An Ancient Technology for Modern Times
Why I work with this symbolic system from ancient Egypt.
I want to share something with you that feels important to me, not as a claim of lineage or authority, but as the reason I was drawn to this particular symbolic system for the work we do.
The symbols I use come from ancient Egypt, but not from the Egypt of temples and New Kingdom dynasties most people imagine. They emerged much earlier, during a period of enormous upheaval, a time when people were being pushed into a new way of living faster than their spirits could adapt.
And this is the part that matters to me: ancient Egypt was entering its own version of “modernity.”
Climate shifts forced nomadic herders toward the Nile. Small communities became early cities. People who once lived by the cycles of the moon found themselves living by a ten‑day administrative week. Natural rhythms were replaced by state rhythms. Life became more structured, more pressured, more centralized.
People were trying to make sense of a world that no longer matched the pace of their bodies or the wisdom of their ancestors.
And in the middle of that transition, a symbolic system took shape: a way of understanding the self, the body, the sacred, and the world that helped people navigate disconnection, overwhelm, and rapid change. It was a way of remembering how to stay human inside systems that demanded more than the human nervous system was built for.
This is the system I work with, not because it is ancient, but because it was born in a moment that looks a lot like ours.

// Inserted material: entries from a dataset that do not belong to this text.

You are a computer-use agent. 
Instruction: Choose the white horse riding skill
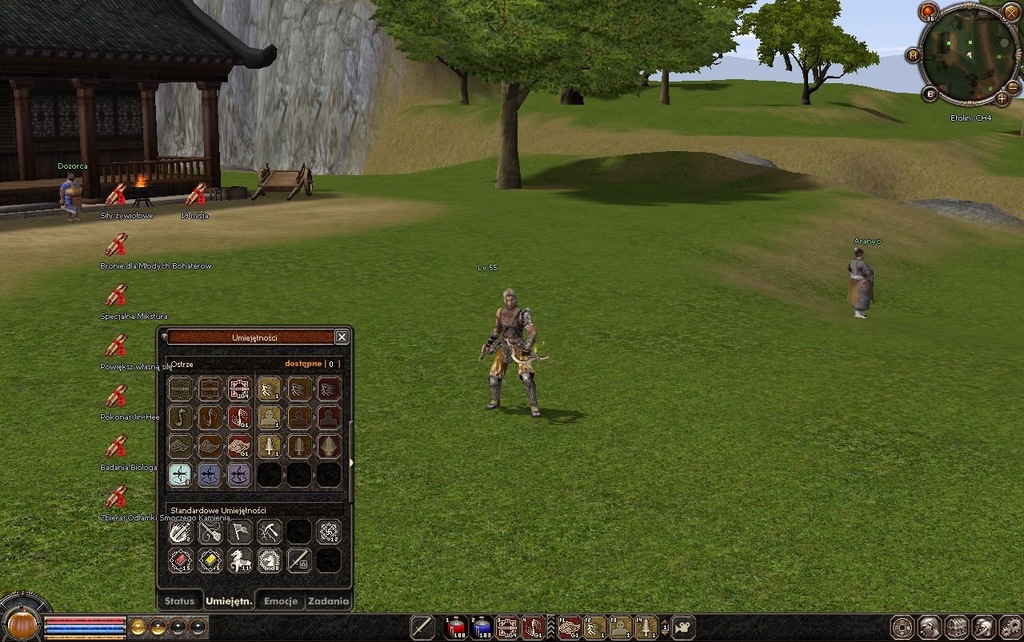tap(239, 561)
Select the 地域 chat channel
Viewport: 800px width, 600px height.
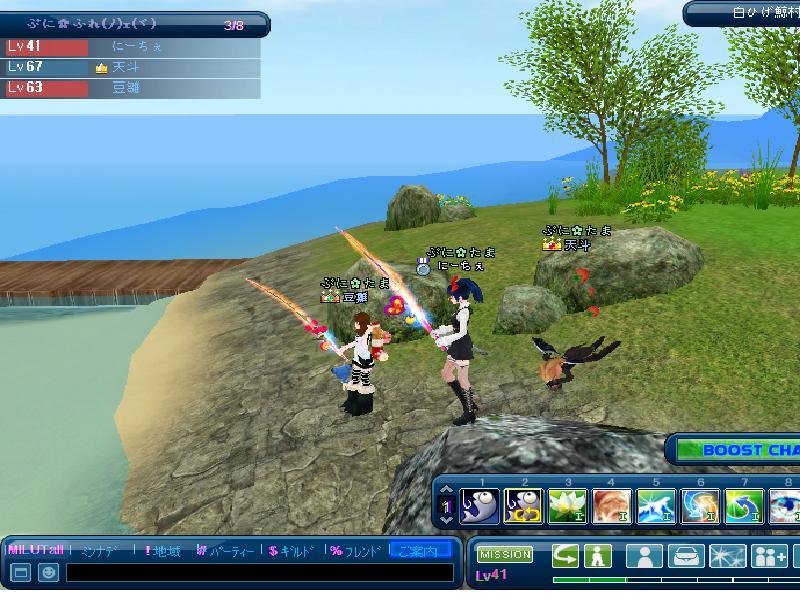pos(163,551)
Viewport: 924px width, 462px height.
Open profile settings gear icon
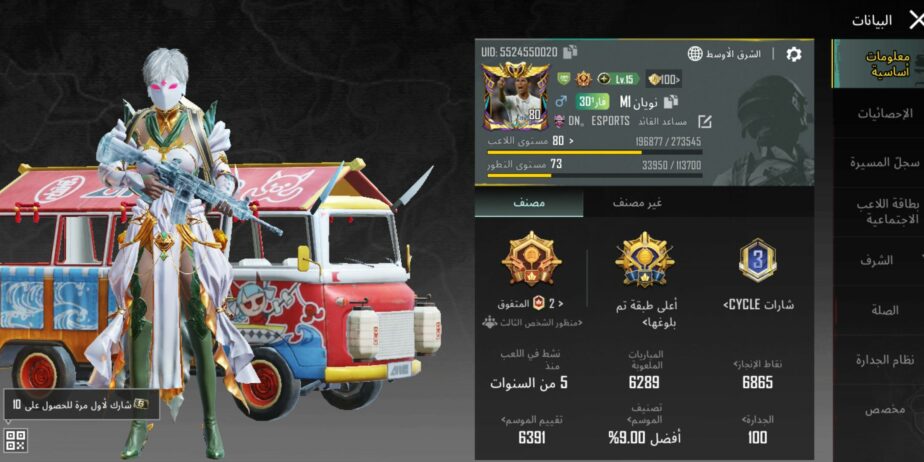[793, 54]
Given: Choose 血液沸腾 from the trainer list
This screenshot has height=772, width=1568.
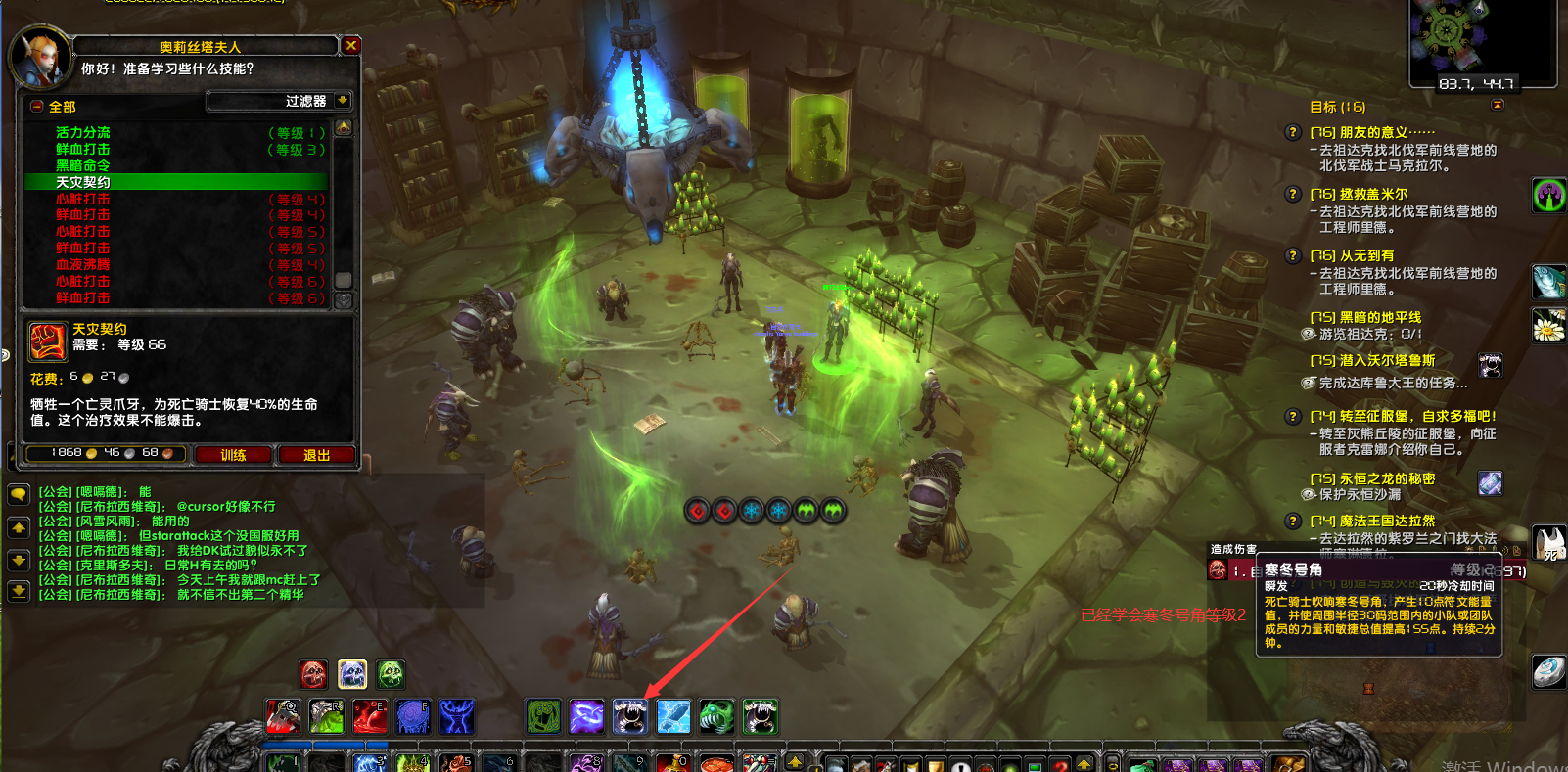Looking at the screenshot, I should 82,264.
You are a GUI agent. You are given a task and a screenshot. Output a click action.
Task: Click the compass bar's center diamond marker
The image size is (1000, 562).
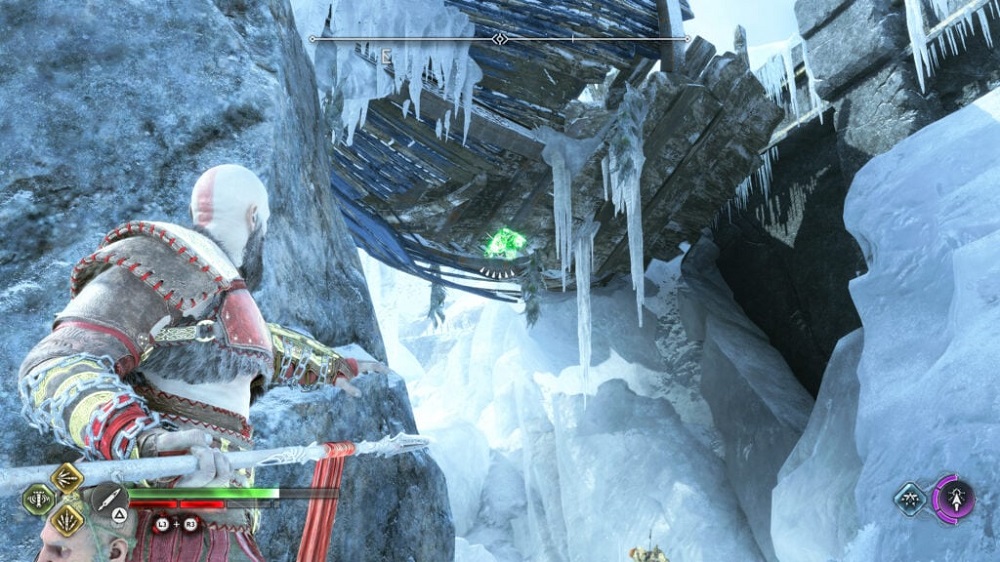pyautogui.click(x=500, y=39)
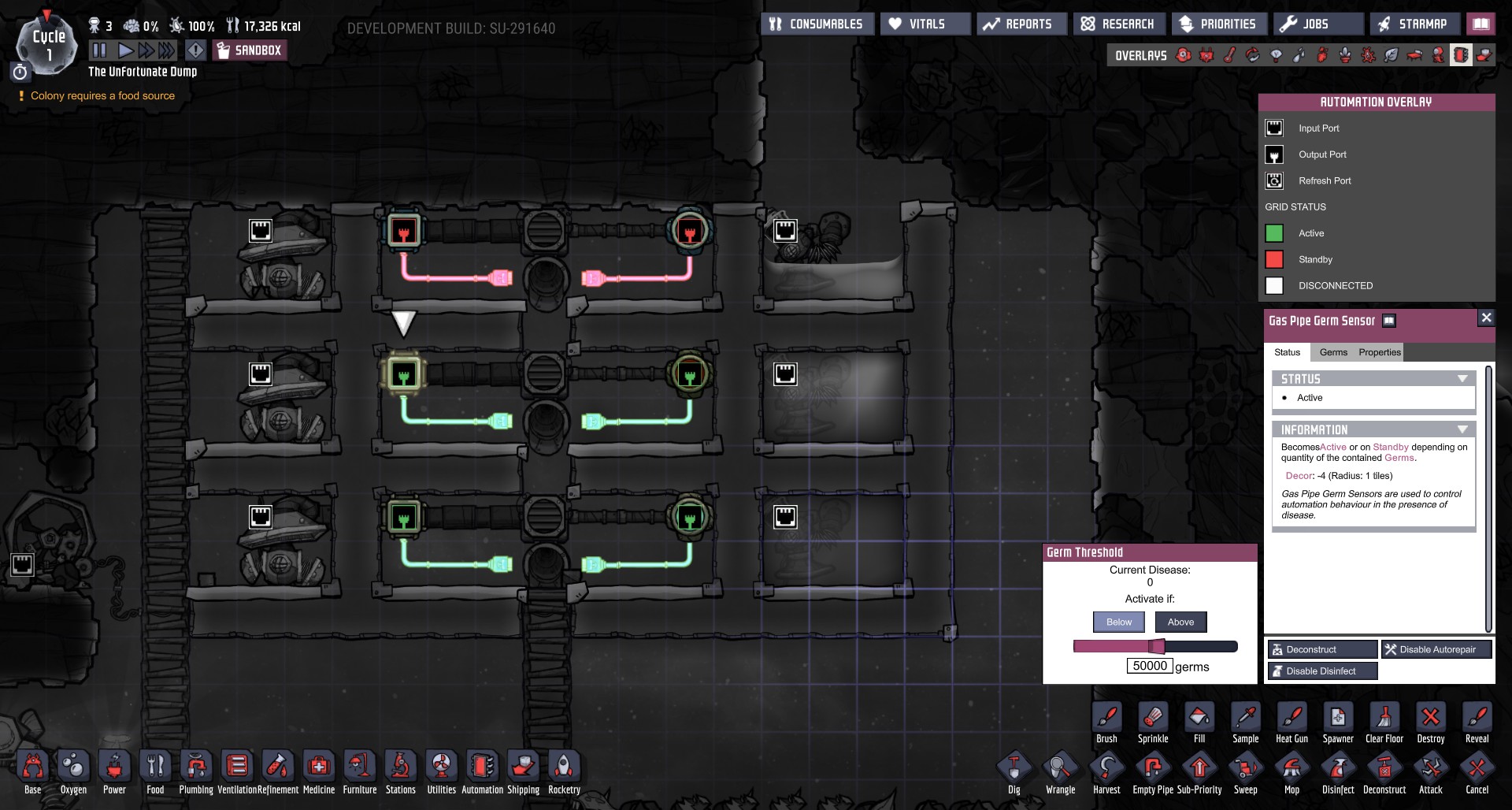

Today, many of us are living through our own version of that rupture. We’re navigating speed, pressure, digitization, and the sense that life is accelerating beyond what we can metabolize. We’re trying to stay connected to ourselves in a world that constantly pulls us away.
This is why the symbols matter to me. They were created by people who were facing the same questions we’re facing now:
How do I stay connected to myself when the world is changing too fast?
How do I live in a system that doesn’t honor natural rhythms?
How do I keep my spirit intact when everything around me is reorganizing?
For me, this symbolic system is not a set of beliefs. It’s a technology of meaning: a way of working with the inner world that helps us navigate the outer one with more clarity, agency, and presence. It helps us reconnect with the parts of ourselves that were never lost, only quieted.
It’s an ancient technology for a world in transition. That’s the heart of it.